# A Fast and Simple Block-based Approach for Common Path Pessimism Removal in Static Timing Analysis

Guojie Luo<sup>1,2,3</sup>, Baihong Jin<sup>1\*</sup>, Wentai Zhang<sup>1</sup>

<sup>1</sup> Center for Energy-efficient Computing and Applications, School of EECS, Peking University, Beijing, China <sup>2</sup> PKU-UCLA Joint Research Institute in Science and Engineering

<sup>3</sup> Collaborative Innovation Center of High Performance Computing, National Univ. of Defense Tech., Changsha, China e-mail: <u>gluo@pku.edu.cn</u>, <u>happyucb@gmail.com</u>, <u>rchardx@gmail.com</u>

*Abstract*—The "early/late split" in delay modeling is an effective approach to handle the variability in deep submicron integrated circuits. However, static timing analysis with early/late split is often too conservative due to the common path pessimism, where the common path pessimism removal (CPPR) technique is helpful to eliminate the unnecessary pessimism. In this paper, we propose a fast and simple CPPR algorithm with subquadratic time complexity.
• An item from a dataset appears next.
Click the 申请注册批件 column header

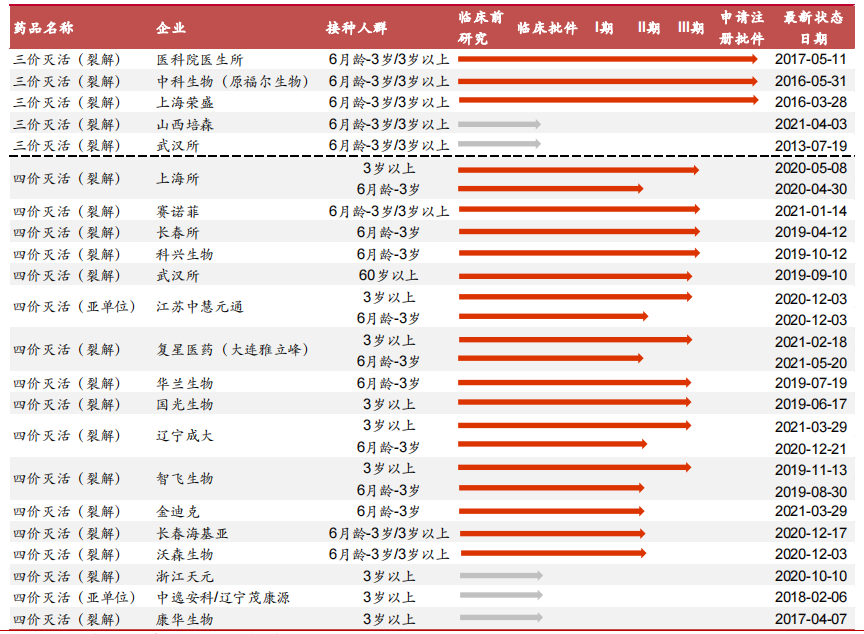[x=742, y=28]
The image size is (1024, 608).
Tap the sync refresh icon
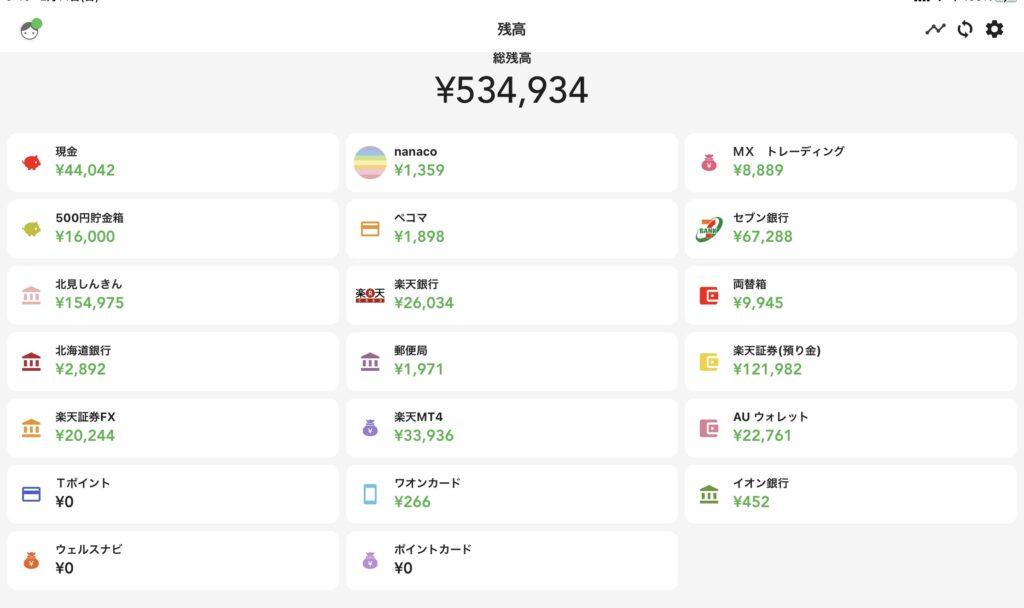coord(965,29)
Keywords-VLSI; Static Timing Analysis (STA); Common Path Pessimism Removal (CPPR)

#### I. INTRODUCTION

Timing closure has always been the main concern of digital designers. A design team may spend months [1] on the design iterations to achieve the timing target. Static timing analysis (STA) is an approach to estimate the maximum frequency of a digital circuit, while an accurate estimation will reduce the design iterations and improve the design quality.

As device scaling continues, the process variation has become more and more significant. As a result, complex models are introduced to characterize the on-chip variation (OCV). OCV can be classified into chip-to-chip variation and within-chip variation. Multi-corner timing is an effective approach to handle chip-to-chip variation, and early/late split provides a simple approach to handle within-chip variation.

With early/late split, each timing edge in the timing graph has the early-mode and the late-mode delays. Independent analysis of timing paths introduces common path pessimism, since the early-mode and late-mode delays cannot occur at the same time on the common portion of two paths. Thus, common path pessimism removal (CPPR) is necessary.

In this paper, we develop a new block-based STA algorithm that can produce accurate post-CPPR results directly. Our algorithm has sub-quadratic time complexity with respect to the circuit size. As far as we know, this algorithm has not been presented in existing literature.

# II. PRELIMINARY BACKGROUND

We generalize the post-CPPR timing analysis problem in the TAU 2014 Contest [3] as follows: given the netlist and the early/late delays per timing edge of a sequential circuit, calculate the post-CPPR setup/hold slacks of the k most critical paths ending at each flip-flop (FF).

# A. Review of Pre-CPPR Timing Analysis

In this paper we use upper-case letters to represent the constant delay values that known before computation, and use the lower-case letters to represent the intermediate delay values during the computation of STA.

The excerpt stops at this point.